_Items from a data source_
Segment Open

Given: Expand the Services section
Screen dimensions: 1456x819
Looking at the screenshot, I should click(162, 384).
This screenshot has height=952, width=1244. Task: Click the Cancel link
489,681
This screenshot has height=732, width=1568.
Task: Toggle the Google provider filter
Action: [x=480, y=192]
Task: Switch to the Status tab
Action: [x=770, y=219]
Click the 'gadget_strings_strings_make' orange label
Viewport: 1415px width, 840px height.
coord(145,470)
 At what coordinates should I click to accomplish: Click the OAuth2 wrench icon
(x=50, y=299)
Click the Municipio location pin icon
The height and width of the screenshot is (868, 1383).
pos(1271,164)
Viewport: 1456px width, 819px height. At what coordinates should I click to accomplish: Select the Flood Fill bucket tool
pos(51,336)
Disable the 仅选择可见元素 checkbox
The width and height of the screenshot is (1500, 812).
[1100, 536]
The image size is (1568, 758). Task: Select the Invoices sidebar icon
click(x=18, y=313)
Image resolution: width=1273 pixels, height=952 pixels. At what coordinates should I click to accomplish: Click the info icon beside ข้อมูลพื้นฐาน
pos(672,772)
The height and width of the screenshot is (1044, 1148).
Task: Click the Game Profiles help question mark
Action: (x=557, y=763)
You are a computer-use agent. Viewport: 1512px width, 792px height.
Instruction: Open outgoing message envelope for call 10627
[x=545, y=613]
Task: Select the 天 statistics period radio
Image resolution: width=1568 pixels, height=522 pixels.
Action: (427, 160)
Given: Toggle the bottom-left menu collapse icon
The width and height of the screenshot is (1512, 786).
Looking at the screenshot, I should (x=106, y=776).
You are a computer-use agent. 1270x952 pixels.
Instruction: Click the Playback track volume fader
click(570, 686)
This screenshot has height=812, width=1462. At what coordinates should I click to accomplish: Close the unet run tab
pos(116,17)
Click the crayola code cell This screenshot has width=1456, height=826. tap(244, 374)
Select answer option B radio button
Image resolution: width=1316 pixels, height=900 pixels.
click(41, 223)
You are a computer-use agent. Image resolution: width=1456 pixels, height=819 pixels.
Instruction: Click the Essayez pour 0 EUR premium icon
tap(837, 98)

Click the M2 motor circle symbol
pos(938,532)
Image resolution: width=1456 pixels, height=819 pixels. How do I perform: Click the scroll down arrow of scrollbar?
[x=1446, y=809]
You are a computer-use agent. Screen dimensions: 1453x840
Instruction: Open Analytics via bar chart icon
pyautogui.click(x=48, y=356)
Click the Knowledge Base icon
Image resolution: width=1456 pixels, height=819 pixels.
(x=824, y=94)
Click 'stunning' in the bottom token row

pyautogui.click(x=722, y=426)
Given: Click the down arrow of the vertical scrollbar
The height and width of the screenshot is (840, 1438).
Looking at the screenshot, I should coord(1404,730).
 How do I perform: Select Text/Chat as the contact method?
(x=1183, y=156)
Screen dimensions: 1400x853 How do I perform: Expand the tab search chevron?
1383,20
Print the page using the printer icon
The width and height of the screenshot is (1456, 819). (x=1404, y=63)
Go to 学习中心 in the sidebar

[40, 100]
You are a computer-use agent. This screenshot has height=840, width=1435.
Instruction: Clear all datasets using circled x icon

Segment Closed

_Aim of the task_
Every line above is to be transcribed exactly.

_Task result_
Given: Expand the Services section
Screen dimensions: 1456x819
Looking at the screenshot, I should click(162, 384).
This screenshot has height=952, width=1244. Task: Click the Cancel link
489,681
This screenshot has height=732, width=1568.
Task: Toggle the Google provider filter
Action: [x=480, y=192]
Task: Switch to the Status tab
Action: [x=770, y=219]
Click the 'gadget_strings_strings_make' orange label
Viewport: 1415px width, 840px height.
coord(145,470)
 At what coordinates should I click to accomplish: Click the OAuth2 wrench icon
(x=50, y=299)
Click the Municipio location pin icon
The height and width of the screenshot is (868, 1383).
pos(1271,164)
Viewport: 1456px width, 819px height. At what coordinates should I click to accomplish: Select the Flood Fill bucket tool
pos(51,336)
Disable the 仅选择可见元素 checkbox
The width and height of the screenshot is (1500, 812).
[1100, 536]
The image size is (1568, 758). Task: Select the Invoices sidebar icon
click(x=18, y=313)
Image resolution: width=1273 pixels, height=952 pixels. At what coordinates should I click to accomplish: Click the info icon beside ข้อมูลพื้นฐาน
pos(672,772)
The height and width of the screenshot is (1044, 1148).
Task: Click the Game Profiles help question mark
Action: (x=557, y=763)
You are a computer-use agent. Viewport: 1512px width, 792px height.
Instruction: Open outgoing message envelope for call 10627
[x=545, y=613]
Task: Select the 天 statistics period radio
Image resolution: width=1568 pixels, height=522 pixels.
Action: (427, 160)
Given: Toggle the bottom-left menu collapse icon
The width and height of the screenshot is (1512, 786).
Looking at the screenshot, I should (x=106, y=776).
You are a computer-use agent. 1270x952 pixels.
Instruction: Click the Playback track volume fader
click(570, 686)
This screenshot has height=812, width=1462. At what coordinates should I click to accomplish: Close the unet run tab
pos(116,17)
Click the crayola code cell This screenshot has width=1456, height=826. tap(244, 374)
Select answer option B radio button
Image resolution: width=1316 pixels, height=900 pixels.
click(41, 223)
You are a computer-use agent. Image resolution: width=1456 pixels, height=819 pixels.
Instruction: Click the Essayez pour 0 EUR premium icon
tap(837, 98)

Click the M2 motor circle symbol
pos(938,532)
Image resolution: width=1456 pixels, height=819 pixels. How do I perform: Click the scroll down arrow of scrollbar?
[x=1446, y=809]
You are a computer-use agent. Screen dimensions: 1453x840
Instruction: Open Analytics via bar chart icon
pyautogui.click(x=48, y=356)
Click the Knowledge Base icon
Image resolution: width=1456 pixels, height=819 pixels.
(x=824, y=94)
Click 'stunning' in the bottom token row

pyautogui.click(x=722, y=426)
Given: Click the down arrow of the vertical scrollbar
The height and width of the screenshot is (840, 1438).
Looking at the screenshot, I should coord(1404,730).
 How do I perform: Select Text/Chat as the contact method?
(x=1183, y=156)
Screen dimensions: 1400x853 How do I perform: Expand the tab search chevron?
1383,20
Print the page using the printer icon
The width and height of the screenshot is (1456, 819). (x=1404, y=63)
Go to 学习中心 in the sidebar

[40, 100]
You are a computer-use agent. This screenshot has height=840, width=1435.
Instruction: Clear all datasets using circled x icon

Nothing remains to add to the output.